# WHAT IS REQUIRED
Reproduce, with no changes, the line that contains "Select SFX_CMDopen in" and all the lines that come after it in the records.
───── DATA FOR THE TASK
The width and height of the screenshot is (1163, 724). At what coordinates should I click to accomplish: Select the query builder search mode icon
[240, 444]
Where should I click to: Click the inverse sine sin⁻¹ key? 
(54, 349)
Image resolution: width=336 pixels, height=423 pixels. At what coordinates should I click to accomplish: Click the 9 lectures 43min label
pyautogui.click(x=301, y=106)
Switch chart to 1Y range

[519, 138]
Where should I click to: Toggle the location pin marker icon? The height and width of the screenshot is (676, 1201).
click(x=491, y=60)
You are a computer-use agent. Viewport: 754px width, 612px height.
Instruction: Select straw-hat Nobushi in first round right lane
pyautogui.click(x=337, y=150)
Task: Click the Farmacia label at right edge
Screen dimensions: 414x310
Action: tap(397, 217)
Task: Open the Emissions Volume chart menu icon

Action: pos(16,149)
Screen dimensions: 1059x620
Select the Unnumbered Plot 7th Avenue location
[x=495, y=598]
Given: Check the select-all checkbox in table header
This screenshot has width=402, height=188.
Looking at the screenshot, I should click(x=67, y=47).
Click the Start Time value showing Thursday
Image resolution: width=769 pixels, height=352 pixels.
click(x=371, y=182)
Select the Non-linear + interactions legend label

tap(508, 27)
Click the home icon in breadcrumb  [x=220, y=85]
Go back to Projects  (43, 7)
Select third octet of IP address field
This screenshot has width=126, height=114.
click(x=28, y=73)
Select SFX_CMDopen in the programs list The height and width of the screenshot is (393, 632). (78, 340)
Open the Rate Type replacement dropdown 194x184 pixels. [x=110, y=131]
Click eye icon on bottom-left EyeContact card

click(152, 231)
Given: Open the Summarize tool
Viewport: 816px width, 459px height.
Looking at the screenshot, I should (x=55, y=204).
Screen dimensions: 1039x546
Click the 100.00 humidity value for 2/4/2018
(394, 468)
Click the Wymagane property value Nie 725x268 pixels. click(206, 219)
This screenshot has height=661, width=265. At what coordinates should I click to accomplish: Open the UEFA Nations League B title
──────────
# WRITTEN RESPONSE
Select SFX_CMDopen in the programs list The height and width of the screenshot is (393, 632). (78, 340)
Open the Rate Type replacement dropdown 194x184 pixels. [x=110, y=131]
Click eye icon on bottom-left EyeContact card

click(152, 231)
Given: Open the Summarize tool
Viewport: 816px width, 459px height.
Looking at the screenshot, I should (x=55, y=204).
Screen dimensions: 1039x546
Click the 100.00 humidity value for 2/4/2018
(394, 468)
Click the Wymagane property value Nie 725x268 pixels. click(206, 219)
This screenshot has height=661, width=265. At what coordinates should I click to accomplish: Open the UEFA Nations League B title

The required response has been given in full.